▶ **WHAT IS BEING ASKED**
Quote the listing below in its entirety.

** Opening EXTRACTED INFORMATION block **

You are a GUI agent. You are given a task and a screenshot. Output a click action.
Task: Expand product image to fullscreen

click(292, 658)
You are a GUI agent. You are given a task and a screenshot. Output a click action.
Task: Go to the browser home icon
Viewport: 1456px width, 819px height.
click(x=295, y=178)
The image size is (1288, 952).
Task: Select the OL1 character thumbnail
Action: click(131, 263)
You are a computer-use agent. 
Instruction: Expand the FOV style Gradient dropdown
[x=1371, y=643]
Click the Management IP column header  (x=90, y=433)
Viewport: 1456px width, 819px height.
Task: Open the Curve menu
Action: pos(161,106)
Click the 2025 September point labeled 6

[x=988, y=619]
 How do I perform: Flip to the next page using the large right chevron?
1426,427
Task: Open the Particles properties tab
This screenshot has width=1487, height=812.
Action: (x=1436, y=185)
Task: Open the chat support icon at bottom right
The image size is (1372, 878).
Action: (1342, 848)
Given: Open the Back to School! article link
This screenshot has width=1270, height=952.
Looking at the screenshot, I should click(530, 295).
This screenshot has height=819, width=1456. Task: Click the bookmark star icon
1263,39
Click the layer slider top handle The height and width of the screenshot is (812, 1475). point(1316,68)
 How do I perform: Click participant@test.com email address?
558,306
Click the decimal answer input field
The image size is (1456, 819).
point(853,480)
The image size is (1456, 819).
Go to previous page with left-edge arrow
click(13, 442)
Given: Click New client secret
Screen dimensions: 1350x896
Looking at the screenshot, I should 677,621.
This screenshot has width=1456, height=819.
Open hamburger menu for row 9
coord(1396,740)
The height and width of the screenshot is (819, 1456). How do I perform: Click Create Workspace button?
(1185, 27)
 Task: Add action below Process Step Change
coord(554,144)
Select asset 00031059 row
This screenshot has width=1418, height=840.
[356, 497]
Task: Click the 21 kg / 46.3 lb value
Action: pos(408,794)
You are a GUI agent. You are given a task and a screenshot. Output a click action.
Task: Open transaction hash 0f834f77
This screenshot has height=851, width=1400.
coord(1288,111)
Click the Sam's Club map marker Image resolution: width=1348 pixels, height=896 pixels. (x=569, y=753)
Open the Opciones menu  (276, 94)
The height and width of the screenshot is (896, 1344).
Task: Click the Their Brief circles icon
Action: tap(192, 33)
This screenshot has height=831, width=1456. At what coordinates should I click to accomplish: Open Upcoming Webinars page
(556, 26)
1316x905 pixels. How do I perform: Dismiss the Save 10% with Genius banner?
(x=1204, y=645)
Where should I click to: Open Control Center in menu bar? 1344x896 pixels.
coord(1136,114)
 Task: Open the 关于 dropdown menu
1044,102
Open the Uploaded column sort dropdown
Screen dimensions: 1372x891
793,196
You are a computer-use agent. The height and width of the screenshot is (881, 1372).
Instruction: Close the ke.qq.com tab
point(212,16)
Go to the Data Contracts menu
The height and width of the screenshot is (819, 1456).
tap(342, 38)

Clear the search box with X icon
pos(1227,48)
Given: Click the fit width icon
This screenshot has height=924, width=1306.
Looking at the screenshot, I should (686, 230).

** Closing EXTRACTED INFORMATION block **

▶ **SOLUTION FOR THIS PROBLEM**
You are a GUI agent. You are given a task and a screenshot. Output a click action.
Task: Expand product image to fullscreen

click(292, 658)
You are a GUI agent. You are given a task and a screenshot. Output a click action.
Task: Go to the browser home icon
Viewport: 1456px width, 819px height.
click(x=295, y=178)
The image size is (1288, 952).
Task: Select the OL1 character thumbnail
Action: click(131, 263)
You are a computer-use agent. 
Instruction: Expand the FOV style Gradient dropdown
[x=1371, y=643]
Click the Management IP column header  (x=90, y=433)
Viewport: 1456px width, 819px height.
Task: Open the Curve menu
Action: pos(161,106)
Click the 2025 September point labeled 6

[x=988, y=619]
 How do I perform: Flip to the next page using the large right chevron?
1426,427
Task: Open the Particles properties tab
This screenshot has width=1487, height=812.
Action: (x=1436, y=185)
Task: Open the chat support icon at bottom right
The image size is (1372, 878).
Action: (1342, 848)
Given: Open the Back to School! article link
This screenshot has width=1270, height=952.
Looking at the screenshot, I should click(530, 295).
This screenshot has height=819, width=1456. Task: Click the bookmark star icon
1263,39
Click the layer slider top handle The height and width of the screenshot is (812, 1475). point(1316,68)
 How do I perform: Click participant@test.com email address?
558,306
Click the decimal answer input field
The image size is (1456, 819).
point(853,480)
The image size is (1456, 819).
Go to previous page with left-edge arrow
click(13, 442)
Given: Click New client secret
Screen dimensions: 1350x896
Looking at the screenshot, I should 677,621.
This screenshot has width=1456, height=819.
Open hamburger menu for row 9
coord(1396,740)
The height and width of the screenshot is (819, 1456). How do I perform: Click Create Workspace button?
(1185, 27)
 Task: Add action below Process Step Change
coord(554,144)
Select asset 00031059 row
This screenshot has width=1418, height=840.
[356, 497]
Task: Click the 21 kg / 46.3 lb value
Action: pos(408,794)
You are a GUI agent. You are given a task and a screenshot. Output a click action.
Task: Open transaction hash 0f834f77
This screenshot has height=851, width=1400.
coord(1288,111)
Click the Sam's Club map marker Image resolution: width=1348 pixels, height=896 pixels. (x=569, y=753)
Open the Opciones menu  (276, 94)
The height and width of the screenshot is (896, 1344).
Task: Click the Their Brief circles icon
Action: tap(192, 33)
This screenshot has height=831, width=1456. At what coordinates should I click to accomplish: Open Upcoming Webinars page
(556, 26)
1316x905 pixels. How do I perform: Dismiss the Save 10% with Genius banner?
(x=1204, y=645)
Where should I click to: Open Control Center in menu bar? 1344x896 pixels.
coord(1136,114)
 Task: Open the 关于 dropdown menu
1044,102
Open the Uploaded column sort dropdown
Screen dimensions: 1372x891
793,196
You are a computer-use agent. The height and width of the screenshot is (881, 1372).
Instruction: Close the ke.qq.com tab
point(212,16)
Go to the Data Contracts menu
The height and width of the screenshot is (819, 1456).
tap(342, 38)

Clear the search box with X icon
pos(1227,48)
Given: Click the fit width icon
This screenshot has height=924, width=1306.
Looking at the screenshot, I should (686, 230).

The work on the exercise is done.